What you are asked to do: Every line of the data is to be transcribed as it stands.
########
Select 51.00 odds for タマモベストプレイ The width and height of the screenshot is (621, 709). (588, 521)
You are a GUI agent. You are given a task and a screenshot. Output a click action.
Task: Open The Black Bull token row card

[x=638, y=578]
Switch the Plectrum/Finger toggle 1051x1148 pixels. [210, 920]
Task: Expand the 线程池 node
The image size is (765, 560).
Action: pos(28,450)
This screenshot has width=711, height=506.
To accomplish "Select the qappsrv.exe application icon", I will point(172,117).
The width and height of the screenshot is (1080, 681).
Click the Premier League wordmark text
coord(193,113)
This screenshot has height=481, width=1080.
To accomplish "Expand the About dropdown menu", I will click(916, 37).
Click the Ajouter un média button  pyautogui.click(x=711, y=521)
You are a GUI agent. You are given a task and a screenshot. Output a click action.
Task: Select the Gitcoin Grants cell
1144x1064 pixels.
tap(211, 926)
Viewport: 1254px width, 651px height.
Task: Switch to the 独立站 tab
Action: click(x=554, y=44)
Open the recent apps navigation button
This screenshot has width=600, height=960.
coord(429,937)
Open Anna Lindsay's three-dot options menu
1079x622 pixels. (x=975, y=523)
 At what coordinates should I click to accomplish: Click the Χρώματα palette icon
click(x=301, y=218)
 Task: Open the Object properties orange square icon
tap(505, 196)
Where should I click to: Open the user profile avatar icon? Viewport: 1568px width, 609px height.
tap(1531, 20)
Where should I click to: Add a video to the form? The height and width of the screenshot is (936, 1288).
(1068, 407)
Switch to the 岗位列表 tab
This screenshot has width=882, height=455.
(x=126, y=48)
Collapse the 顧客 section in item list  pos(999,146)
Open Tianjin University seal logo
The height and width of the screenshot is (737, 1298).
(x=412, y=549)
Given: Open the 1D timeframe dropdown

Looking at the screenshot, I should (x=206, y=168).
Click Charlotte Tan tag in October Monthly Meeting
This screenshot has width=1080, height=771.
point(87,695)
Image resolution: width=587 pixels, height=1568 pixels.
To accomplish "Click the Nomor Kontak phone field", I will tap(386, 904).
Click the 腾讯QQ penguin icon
########
Response to the task:
Select 51.00 odds for タマモベストプレイ The width and height of the screenshot is (621, 709). (588, 521)
You are a GUI agent. You are given a task and a screenshot. Output a click action.
Task: Open The Black Bull token row card

[x=638, y=578]
Switch the Plectrum/Finger toggle 1051x1148 pixels. [210, 920]
Task: Expand the 线程池 node
The image size is (765, 560).
Action: pos(28,450)
This screenshot has width=711, height=506.
To accomplish "Select the qappsrv.exe application icon", I will point(172,117).
The width and height of the screenshot is (1080, 681).
Click the Premier League wordmark text
coord(193,113)
This screenshot has height=481, width=1080.
To accomplish "Expand the About dropdown menu", I will click(916, 37).
Click the Ajouter un média button  pyautogui.click(x=711, y=521)
You are a GUI agent. You are given a task and a screenshot. Output a click action.
Task: Select the Gitcoin Grants cell
1144x1064 pixels.
tap(211, 926)
Viewport: 1254px width, 651px height.
Task: Switch to the 独立站 tab
Action: click(x=554, y=44)
Open the recent apps navigation button
This screenshot has width=600, height=960.
coord(429,937)
Open Anna Lindsay's three-dot options menu
1079x622 pixels. (x=975, y=523)
 At what coordinates should I click to accomplish: Click the Χρώματα palette icon
click(x=301, y=218)
 Task: Open the Object properties orange square icon
tap(505, 196)
Where should I click to: Open the user profile avatar icon? Viewport: 1568px width, 609px height.
tap(1531, 20)
Where should I click to: Add a video to the form? The height and width of the screenshot is (936, 1288).
(1068, 407)
Switch to the 岗位列表 tab
This screenshot has width=882, height=455.
(x=126, y=48)
Collapse the 顧客 section in item list  pos(999,146)
Open Tianjin University seal logo
The height and width of the screenshot is (737, 1298).
(x=412, y=549)
Given: Open the 1D timeframe dropdown

Looking at the screenshot, I should (x=206, y=168).
Click Charlotte Tan tag in October Monthly Meeting
This screenshot has width=1080, height=771.
point(87,695)
Image resolution: width=587 pixels, height=1568 pixels.
To accomplish "Click the Nomor Kontak phone field", I will tap(386, 904).
Click the 腾讯QQ penguin icon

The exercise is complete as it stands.